Copy out the data below, all of it, exactly.

· · · · ·

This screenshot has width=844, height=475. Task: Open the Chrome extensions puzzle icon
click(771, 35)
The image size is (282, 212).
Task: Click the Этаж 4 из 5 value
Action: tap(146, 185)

· · · · ·

• [SOLUTION TO THIS EXERCISE]
This screenshot has width=844, height=475. Task: Open the Chrome extensions puzzle icon
click(771, 35)
The image size is (282, 212).
Task: Click the Этаж 4 из 5 value
Action: tap(146, 185)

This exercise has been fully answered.